··· THE INPUT

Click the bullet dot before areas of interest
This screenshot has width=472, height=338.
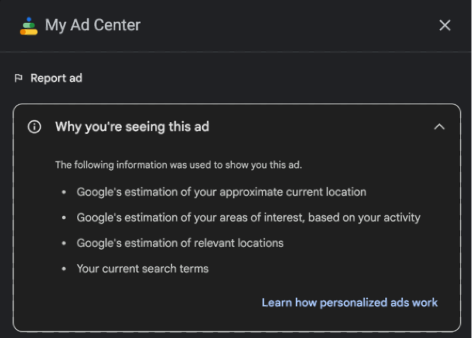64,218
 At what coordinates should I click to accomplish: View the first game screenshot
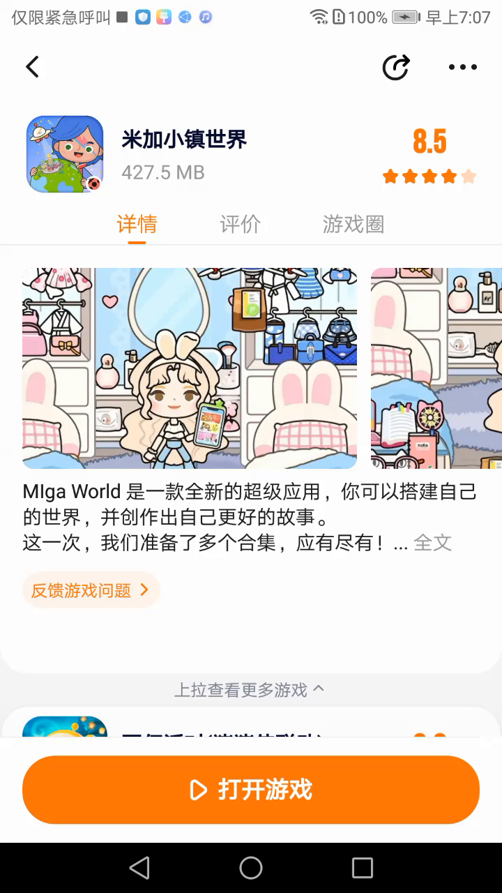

······
··· THE INPUT

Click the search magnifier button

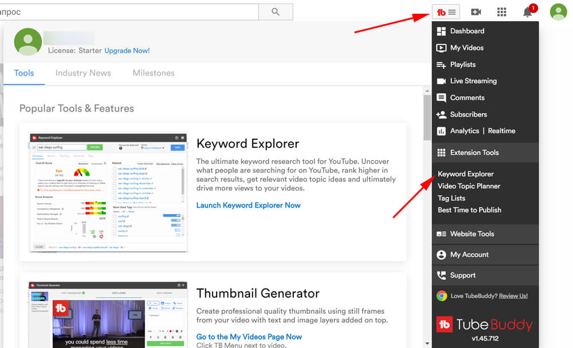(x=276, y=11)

······
··· THE INPUT

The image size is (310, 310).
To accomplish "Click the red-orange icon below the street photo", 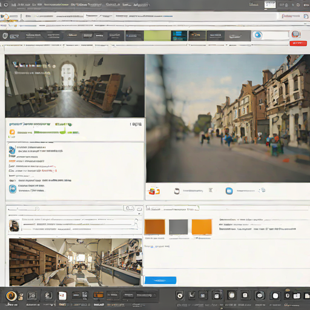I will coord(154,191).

······

§ TRY IT:
Print exactly the lines above that run from the one with "This screenshot has width=472, height=338." to the one with "At what coordinates", both included. No pictures.

§ RESULT:
This screenshot has width=472, height=338.
64,218
 At what coordinates should I click to accomplish: View the first game screenshot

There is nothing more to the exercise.